Dienstag, August 15, 2006

Berlins raue Seite

Was einen Teil der Romantik dieser Stadt ausmacht, hat auch seine Nachteile: Berlins Rauheit.

Die beiden Velos (=Fahrräder) waren schon mehrfach in der Reparatur, das eine hatte schon zweimal einen platten Reifen wegen Scherben und Nägeln. Und im Grunde ist es erstaunlich, dass es nicht noch öfter geschehen ist, über so viele Scherben wie ich unvermeidlicherweise regelmässig fahre. Mein leicht blaues Knie und meine Schulter spüren noch schwach den kürzlichen Sturz praktisch vor meiner Haustür. Da bin ich neulich – auch mit Velo – umgefallen wegen Unebenheiten auf dem Trottoir (=Gehweg). Fehlende Pflastersteine, Schlaglöcher und Strassenbeläge, bei deren Anblick sich Wasserwaagen die Haare raufen würden (wenn sie denn welche hätten) sind in Berlin vielerorts eher die Regel als die Ausnahme. Wenn es regnet, verwandeln sich Berlins Strassen plötzlich zu einer Wasserlachenlandschaft und die Autos bespritzen Passantinnen und Passanten wie spielende Gören und Rotzbuben mit dem Gartenschlauch.

An manchen Tagen liebe ich den raueren Wind der Stadt, den direkteren Umgangston, liebe den Charme des Unsanierten und die kreative Energie des Umbruchs.

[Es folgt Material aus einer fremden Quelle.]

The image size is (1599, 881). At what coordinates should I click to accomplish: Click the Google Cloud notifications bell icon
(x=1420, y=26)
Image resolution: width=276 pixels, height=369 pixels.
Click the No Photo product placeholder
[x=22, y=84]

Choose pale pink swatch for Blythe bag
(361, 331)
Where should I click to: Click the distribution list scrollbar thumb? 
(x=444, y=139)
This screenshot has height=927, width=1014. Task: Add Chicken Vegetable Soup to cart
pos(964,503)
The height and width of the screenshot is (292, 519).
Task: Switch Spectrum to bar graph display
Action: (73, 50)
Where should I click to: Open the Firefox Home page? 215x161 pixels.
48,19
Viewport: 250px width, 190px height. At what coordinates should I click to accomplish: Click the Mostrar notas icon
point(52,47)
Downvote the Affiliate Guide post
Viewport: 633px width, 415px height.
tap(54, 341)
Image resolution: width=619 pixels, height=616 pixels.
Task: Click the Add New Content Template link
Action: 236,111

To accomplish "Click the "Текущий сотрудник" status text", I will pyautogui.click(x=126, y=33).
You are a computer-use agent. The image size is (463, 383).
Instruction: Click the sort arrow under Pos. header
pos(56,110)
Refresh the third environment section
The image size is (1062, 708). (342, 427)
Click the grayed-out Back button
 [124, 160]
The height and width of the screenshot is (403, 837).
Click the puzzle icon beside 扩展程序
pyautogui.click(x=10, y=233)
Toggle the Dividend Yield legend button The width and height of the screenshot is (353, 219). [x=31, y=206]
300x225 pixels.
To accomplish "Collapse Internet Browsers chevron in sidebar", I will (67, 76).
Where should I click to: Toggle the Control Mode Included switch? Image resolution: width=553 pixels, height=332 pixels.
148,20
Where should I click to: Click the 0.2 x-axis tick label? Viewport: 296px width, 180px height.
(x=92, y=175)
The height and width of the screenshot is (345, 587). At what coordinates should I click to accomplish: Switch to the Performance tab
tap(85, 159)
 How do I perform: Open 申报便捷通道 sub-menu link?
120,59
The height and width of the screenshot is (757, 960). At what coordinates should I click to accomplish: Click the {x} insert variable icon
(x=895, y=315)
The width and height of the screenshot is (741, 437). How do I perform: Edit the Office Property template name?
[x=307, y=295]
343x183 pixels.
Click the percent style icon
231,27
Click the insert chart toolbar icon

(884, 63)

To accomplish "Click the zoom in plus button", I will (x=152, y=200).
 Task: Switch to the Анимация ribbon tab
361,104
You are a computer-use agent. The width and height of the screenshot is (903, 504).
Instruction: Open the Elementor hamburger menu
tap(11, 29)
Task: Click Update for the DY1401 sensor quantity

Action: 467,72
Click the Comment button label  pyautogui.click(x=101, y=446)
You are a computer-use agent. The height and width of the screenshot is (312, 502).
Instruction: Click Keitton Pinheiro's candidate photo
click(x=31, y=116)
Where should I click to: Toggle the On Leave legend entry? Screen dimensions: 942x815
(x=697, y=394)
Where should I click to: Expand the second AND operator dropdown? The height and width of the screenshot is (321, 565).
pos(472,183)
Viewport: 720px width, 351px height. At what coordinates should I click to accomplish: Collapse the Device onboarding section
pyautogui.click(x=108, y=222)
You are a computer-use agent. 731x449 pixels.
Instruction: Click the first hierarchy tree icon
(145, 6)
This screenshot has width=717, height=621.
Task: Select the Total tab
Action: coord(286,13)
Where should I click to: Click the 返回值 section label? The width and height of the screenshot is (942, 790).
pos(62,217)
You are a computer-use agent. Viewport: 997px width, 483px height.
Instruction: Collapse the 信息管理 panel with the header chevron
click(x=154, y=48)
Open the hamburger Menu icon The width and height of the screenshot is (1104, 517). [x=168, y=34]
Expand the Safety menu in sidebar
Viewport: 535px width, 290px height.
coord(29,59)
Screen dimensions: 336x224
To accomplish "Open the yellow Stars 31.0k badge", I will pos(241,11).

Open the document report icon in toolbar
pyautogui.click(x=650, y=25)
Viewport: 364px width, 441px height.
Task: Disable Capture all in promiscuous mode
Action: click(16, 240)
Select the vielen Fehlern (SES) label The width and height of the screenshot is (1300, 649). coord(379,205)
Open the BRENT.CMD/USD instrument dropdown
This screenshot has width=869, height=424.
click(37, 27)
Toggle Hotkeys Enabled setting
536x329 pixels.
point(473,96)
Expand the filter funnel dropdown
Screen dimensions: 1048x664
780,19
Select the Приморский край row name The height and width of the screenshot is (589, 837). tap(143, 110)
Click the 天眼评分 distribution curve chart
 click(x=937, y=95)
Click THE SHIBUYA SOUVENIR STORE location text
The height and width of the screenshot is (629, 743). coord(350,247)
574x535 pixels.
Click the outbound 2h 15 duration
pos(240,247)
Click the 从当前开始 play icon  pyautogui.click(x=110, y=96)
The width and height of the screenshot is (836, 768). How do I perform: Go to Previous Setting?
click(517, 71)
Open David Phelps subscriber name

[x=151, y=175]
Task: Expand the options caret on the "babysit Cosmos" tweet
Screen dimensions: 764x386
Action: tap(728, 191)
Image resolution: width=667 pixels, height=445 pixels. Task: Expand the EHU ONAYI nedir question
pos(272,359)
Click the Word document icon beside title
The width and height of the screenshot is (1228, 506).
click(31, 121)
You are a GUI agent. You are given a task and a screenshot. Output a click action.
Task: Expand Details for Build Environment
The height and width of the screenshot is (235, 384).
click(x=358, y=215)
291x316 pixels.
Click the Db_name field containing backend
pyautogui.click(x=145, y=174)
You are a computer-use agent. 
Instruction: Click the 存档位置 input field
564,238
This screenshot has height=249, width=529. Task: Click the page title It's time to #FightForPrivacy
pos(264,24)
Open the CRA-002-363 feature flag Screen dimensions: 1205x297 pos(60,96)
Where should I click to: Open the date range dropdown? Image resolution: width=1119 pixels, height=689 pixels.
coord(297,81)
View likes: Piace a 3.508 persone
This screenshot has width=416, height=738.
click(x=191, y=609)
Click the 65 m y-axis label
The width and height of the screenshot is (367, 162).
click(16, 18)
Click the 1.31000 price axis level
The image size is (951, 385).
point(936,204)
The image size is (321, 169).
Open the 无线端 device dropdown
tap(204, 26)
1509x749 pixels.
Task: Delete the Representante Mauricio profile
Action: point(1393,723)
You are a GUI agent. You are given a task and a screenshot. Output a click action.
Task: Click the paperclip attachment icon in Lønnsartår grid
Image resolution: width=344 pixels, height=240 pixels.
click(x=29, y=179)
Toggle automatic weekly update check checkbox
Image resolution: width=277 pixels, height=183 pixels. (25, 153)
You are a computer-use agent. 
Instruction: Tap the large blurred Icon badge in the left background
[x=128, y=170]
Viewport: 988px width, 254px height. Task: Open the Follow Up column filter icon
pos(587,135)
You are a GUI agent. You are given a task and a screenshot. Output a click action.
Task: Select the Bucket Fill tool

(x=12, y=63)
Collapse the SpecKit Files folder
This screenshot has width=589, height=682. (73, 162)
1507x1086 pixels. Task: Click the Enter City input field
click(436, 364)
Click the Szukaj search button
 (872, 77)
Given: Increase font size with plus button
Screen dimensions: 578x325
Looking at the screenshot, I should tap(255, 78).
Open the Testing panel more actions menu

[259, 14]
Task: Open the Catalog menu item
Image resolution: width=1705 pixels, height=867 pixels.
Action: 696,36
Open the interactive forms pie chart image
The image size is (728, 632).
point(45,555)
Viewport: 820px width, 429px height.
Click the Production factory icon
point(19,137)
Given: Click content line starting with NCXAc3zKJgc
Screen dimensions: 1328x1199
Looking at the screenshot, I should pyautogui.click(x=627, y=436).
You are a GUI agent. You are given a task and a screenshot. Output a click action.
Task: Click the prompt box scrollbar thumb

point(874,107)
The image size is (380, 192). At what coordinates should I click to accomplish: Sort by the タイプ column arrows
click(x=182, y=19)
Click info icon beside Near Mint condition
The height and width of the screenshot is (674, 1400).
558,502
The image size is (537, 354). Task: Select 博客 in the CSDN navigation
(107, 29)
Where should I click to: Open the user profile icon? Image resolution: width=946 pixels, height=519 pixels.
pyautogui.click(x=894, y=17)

Aber manchmal holt mich die harsch formulierte Bemerkung einer Berliner Schnauze, die Verrückte in der U-Bahn oder die Alkis vor dem Supermarkt, vor allem aber das Stolpern auf der Strasse von der Wolke 7 wieder buchstäblich zurück auf den Boden der Berliner Realität. Das hinterlässt unter Umständen sogar blaue Flecken.
Bei Regen weiss ich nun auch das Zürcher Abwassersystem um einiges mehr zu schätzen, dessen Ausgeklügeltheit mir bisher entgangen war.